▶ **Description of the task**:
Echo every row below from the line containing "The image size is (1389, 868)." down to the line containing "Action: 1279,403", both of those lines included. Leave the pictures out of your answer.

▶ **Information given**:
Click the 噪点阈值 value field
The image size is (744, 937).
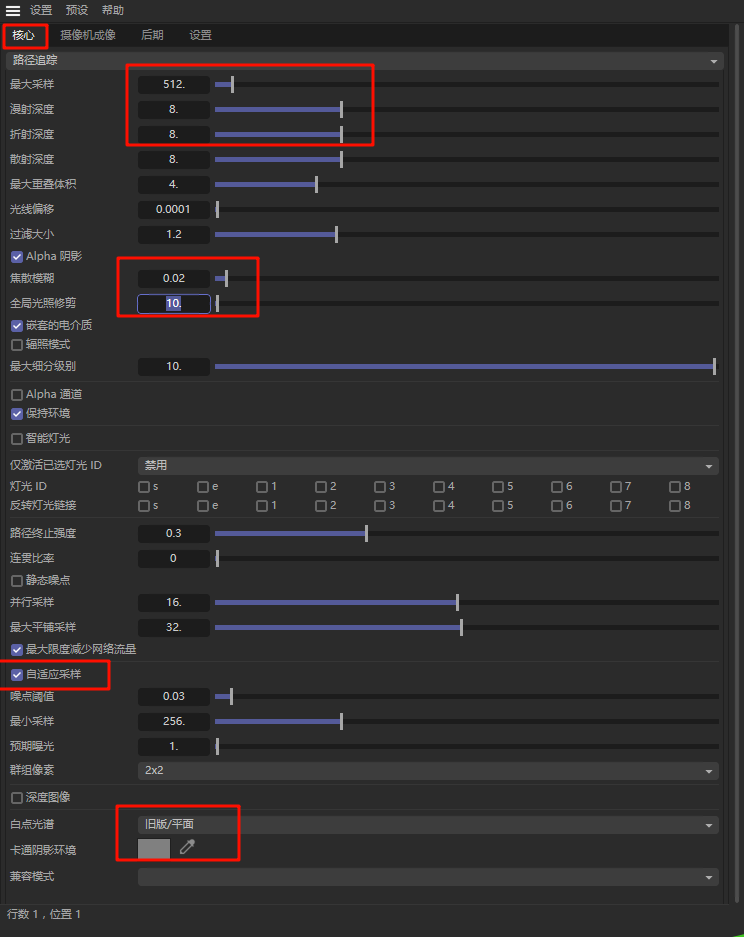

...

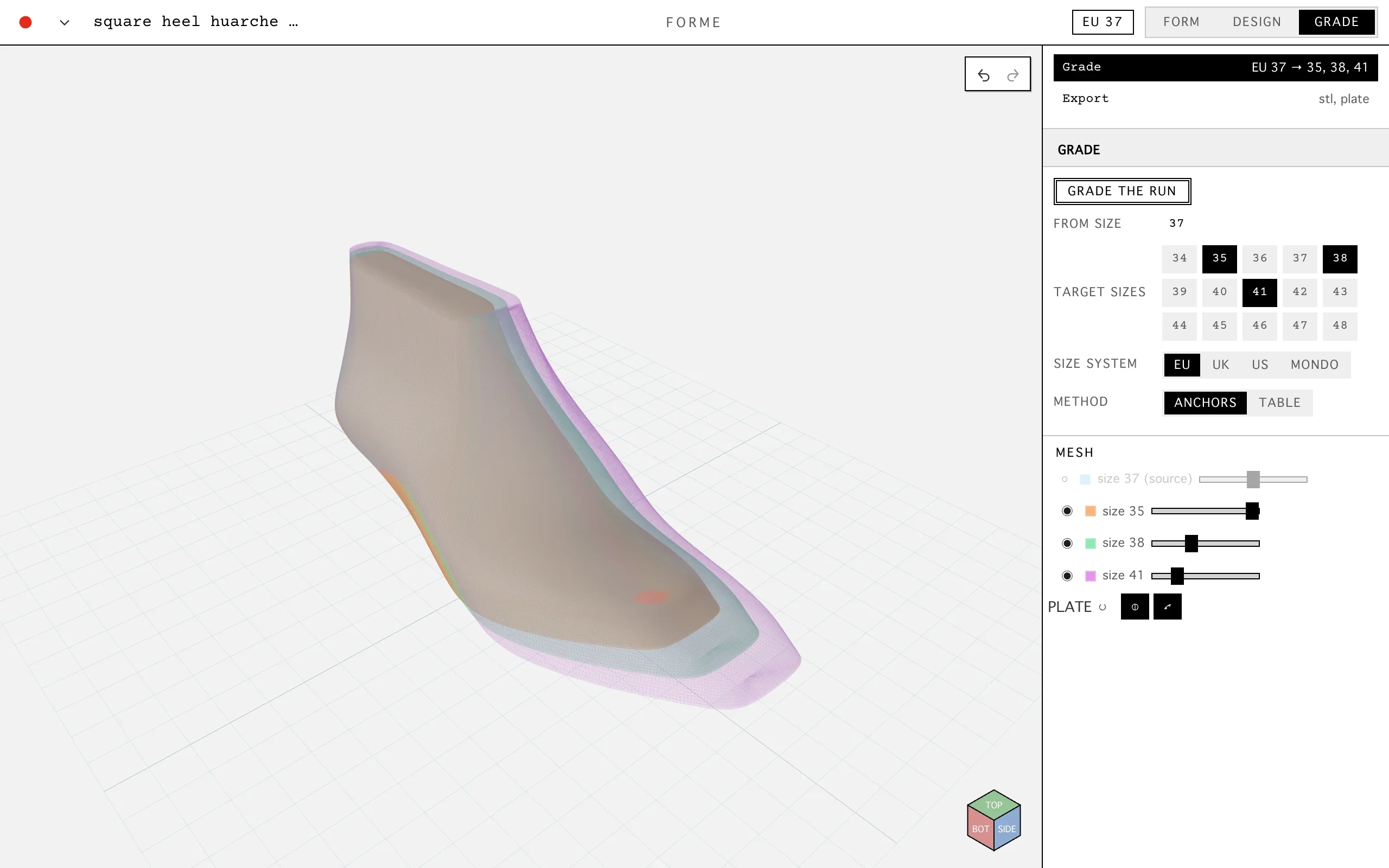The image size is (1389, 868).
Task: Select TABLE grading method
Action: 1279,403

▶ **Response for this exercise**:
The image size is (1389, 868).
Task: Select TABLE grading method
Action: 1279,403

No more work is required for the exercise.